CVA can be treated with treatments for chronic asthma. These methods include:
- Inhaled corticosteroids (inhalers): One of the most important methods of treating CVA is to use inhaled corticosteroids, also known as inhalers. This medication controls cough, prevents the onset of wheeze, and reduces airway obstruction in people with CVA. If you have CVA or chronic asthma, it’s best to take inhalers daily as prescribed. Examples include budesonide (Pulmicort) and fluticasone (Flovent). You can learn more about which corticosteroid is best for you at Partners Healthcare Asthma Center.
- Oral medications: Doctors often supplement inhalers with oral pills called leukotriene modifiers. They help relieve asthma symptoms for 24 hours. Examples include montelukast (Singulair) and zileuton (Zyflo).

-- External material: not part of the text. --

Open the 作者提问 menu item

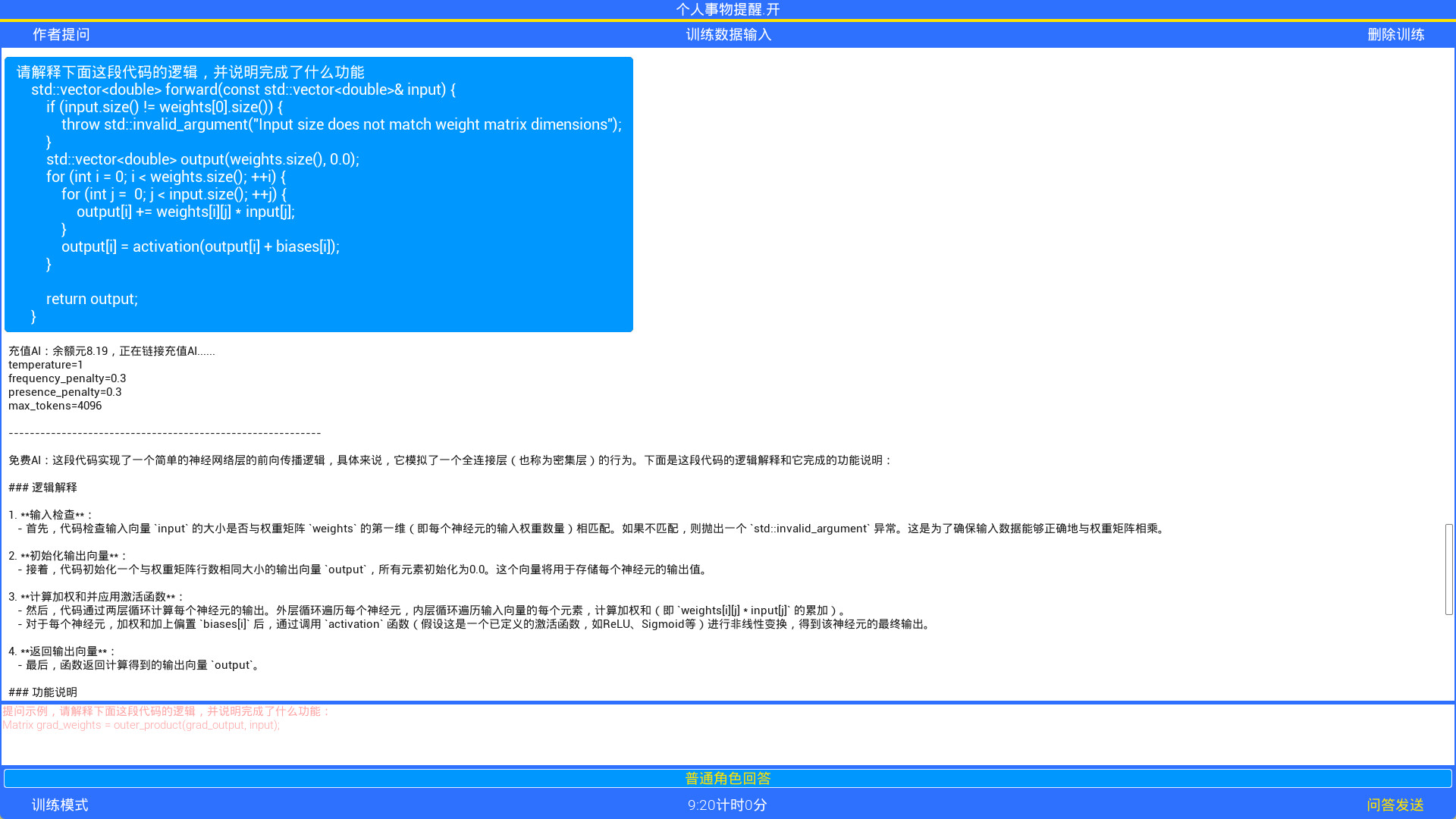click(x=60, y=34)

- Bronchodilators: These substances relax the muscles that tighten around the airways, leading them to open. They can act short-term or long-term. Short-term bronchodilators, such as albuterol, are used to relieve asthma symptoms during an attack or before intense exercise. They aren’t used in the daily treatment of asthma. In contrast, long-term bronchodilators are used with inhaled steroids on a daily basis to manage chronic asthma. Beta-2 agonists are another example of bronchodilators, and can be short-term or long-term acting.
- Nebulizers: Sometimes doctors will prescribe a nebulizer if other medications aren’t working for you. Nebulizers automatically spray medication in a mist through a mouthpiece. This allows the lungs to easily absorb the medication.
What’s the outlook?
CVA is an unusual, but common form of asthma. It can be managed like regular chronic asthma. If you have a persistent, dry cough that lasts for six weeks or longer, visit an asthma specialist to get a proper diagnosis.
Tips for managing asthma
There are several ways to help prevent asthma attacks if you have CVA:
- Be consistent with your medication. This is perhaps the most important thing you can do to manage your asthma. Taking daily medications, such as inhalers, is essential for making progress. If you’re having coughing attacks, taking strong, short-acting medications is also important.

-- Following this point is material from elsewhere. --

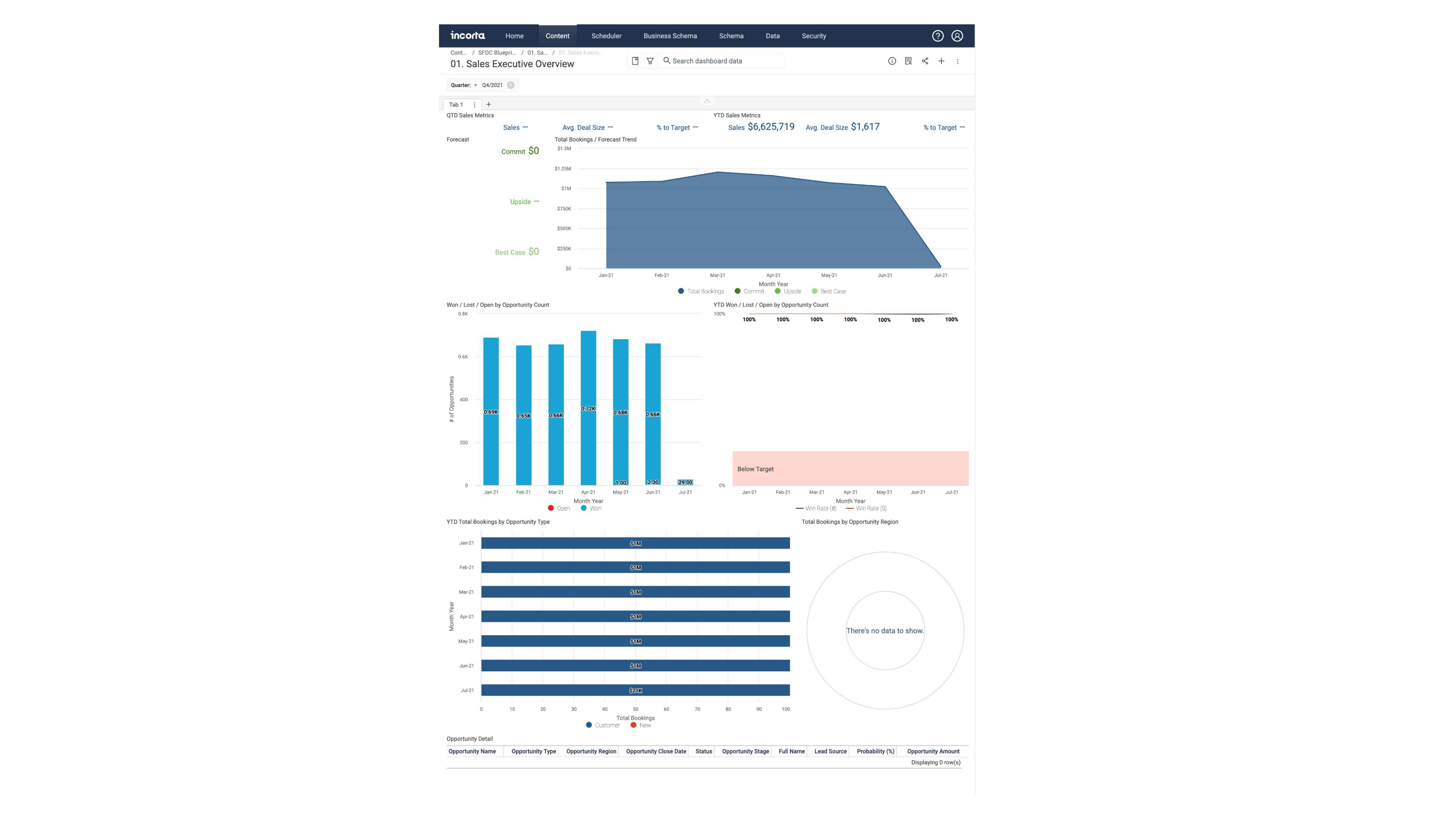This screenshot has height=819, width=1456.
Task: Click the Commit legend color dot
Action: 737,291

- Avoid allergens. Certain allergens can trigger or worsen asthma symptoms. These can include air pollution, animal fur, and pollens in the air. A study from 2014 indicated that allergens, especially pollen, might increase inflammation in the air pathways of people with CVA.
- Make lifestyle changes. Humidifiers can improve moisture in the air, which is favorable for people with asthma. An analysis of research in the Cochrane Review suggests that yoga may improve asthma symptoms. However, more trials are needed to confirm this.
- Avoid smoking. Smoking will trigger coughing if you have CVA, and other symptoms if you have chronic asthma. It will also increase your risk for other lung and breathing conditions.
- Use your peak flow meter. This is a great way to see your progress with asthma and whether or not you should see you doctor for a follow-up.
- Exercise regularly. Exercise improves blood flow and lung capacity, and reduces anxiety. Many people who take the proper medication find exercise to be a wonderful way to manage their symptoms of CVA.